═══ Listed entries ═══

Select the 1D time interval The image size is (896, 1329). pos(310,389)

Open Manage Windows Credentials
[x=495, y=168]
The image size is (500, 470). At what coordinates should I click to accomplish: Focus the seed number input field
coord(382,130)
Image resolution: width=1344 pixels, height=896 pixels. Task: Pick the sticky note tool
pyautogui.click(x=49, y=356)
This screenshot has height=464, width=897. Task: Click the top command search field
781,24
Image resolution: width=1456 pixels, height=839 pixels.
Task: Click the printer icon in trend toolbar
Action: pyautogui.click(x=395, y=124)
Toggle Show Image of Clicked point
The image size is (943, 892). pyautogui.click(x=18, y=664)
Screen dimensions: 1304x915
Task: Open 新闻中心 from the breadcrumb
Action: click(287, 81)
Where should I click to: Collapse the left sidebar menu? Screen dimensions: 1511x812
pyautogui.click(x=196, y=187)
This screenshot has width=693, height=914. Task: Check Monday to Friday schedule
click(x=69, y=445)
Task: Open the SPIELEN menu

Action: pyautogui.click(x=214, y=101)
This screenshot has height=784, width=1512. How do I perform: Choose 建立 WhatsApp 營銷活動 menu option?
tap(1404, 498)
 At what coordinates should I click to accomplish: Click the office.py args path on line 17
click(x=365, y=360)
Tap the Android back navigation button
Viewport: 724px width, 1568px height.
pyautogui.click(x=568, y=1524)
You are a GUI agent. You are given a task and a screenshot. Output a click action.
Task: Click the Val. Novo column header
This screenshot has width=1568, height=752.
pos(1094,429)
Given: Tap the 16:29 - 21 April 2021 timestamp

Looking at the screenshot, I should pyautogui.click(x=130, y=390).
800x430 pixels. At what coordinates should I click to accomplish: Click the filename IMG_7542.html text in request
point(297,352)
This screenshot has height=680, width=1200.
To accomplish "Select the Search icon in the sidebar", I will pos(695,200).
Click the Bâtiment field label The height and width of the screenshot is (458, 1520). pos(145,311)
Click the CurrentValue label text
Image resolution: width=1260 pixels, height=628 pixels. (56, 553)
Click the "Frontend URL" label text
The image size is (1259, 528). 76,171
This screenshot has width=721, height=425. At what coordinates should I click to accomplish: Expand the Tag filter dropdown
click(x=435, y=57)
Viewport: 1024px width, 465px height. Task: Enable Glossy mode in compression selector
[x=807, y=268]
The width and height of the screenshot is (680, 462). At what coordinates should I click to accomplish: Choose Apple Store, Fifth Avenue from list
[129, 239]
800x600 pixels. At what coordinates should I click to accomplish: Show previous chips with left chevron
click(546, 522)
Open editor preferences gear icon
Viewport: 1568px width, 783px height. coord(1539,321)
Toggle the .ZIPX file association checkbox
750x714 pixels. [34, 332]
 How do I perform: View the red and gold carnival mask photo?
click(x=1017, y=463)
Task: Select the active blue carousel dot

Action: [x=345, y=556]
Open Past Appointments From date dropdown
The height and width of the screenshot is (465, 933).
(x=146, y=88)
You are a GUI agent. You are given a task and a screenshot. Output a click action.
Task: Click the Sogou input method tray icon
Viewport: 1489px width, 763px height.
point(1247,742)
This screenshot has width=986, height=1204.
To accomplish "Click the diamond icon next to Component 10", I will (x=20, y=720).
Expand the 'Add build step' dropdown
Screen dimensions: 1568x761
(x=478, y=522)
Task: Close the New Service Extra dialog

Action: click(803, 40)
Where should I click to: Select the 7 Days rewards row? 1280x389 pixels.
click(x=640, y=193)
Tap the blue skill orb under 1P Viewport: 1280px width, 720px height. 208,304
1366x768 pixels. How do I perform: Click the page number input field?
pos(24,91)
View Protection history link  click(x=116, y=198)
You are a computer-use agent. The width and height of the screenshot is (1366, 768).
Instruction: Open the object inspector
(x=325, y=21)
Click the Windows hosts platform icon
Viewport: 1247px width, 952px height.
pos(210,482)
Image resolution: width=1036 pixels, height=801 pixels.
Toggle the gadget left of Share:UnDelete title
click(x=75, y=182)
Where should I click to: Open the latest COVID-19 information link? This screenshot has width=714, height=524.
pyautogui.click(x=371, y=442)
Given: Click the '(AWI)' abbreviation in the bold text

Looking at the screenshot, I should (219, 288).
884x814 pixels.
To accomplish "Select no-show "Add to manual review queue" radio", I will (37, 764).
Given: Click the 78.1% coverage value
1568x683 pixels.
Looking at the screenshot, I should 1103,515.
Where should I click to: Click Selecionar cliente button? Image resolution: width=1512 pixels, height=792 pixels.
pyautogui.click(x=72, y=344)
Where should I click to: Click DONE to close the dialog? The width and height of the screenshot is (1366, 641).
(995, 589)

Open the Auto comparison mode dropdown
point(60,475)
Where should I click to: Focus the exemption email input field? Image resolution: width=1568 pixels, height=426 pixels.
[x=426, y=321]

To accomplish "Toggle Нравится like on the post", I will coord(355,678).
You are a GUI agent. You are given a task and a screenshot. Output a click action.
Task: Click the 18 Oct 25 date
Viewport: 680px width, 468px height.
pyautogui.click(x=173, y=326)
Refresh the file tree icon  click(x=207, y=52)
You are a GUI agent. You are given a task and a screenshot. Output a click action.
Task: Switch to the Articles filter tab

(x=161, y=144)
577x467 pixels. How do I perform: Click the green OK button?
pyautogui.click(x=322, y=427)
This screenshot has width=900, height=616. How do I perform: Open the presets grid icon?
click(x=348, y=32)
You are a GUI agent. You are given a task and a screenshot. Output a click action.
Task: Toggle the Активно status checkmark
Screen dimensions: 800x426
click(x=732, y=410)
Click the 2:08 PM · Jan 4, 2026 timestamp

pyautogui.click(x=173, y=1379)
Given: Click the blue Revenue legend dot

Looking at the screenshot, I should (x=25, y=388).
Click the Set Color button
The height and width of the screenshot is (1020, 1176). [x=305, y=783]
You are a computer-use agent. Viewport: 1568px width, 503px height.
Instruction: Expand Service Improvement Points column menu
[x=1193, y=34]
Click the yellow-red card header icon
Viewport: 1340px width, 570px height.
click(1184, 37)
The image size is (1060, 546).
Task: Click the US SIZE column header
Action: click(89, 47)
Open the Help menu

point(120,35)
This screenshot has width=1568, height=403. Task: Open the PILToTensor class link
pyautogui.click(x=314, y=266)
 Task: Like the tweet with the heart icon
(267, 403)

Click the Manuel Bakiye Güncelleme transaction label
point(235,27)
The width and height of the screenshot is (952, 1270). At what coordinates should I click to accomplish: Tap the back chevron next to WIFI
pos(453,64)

═══

### Problem requirements
Reply with only the number of lines in the material above where the string "date" appears.

### Response below
2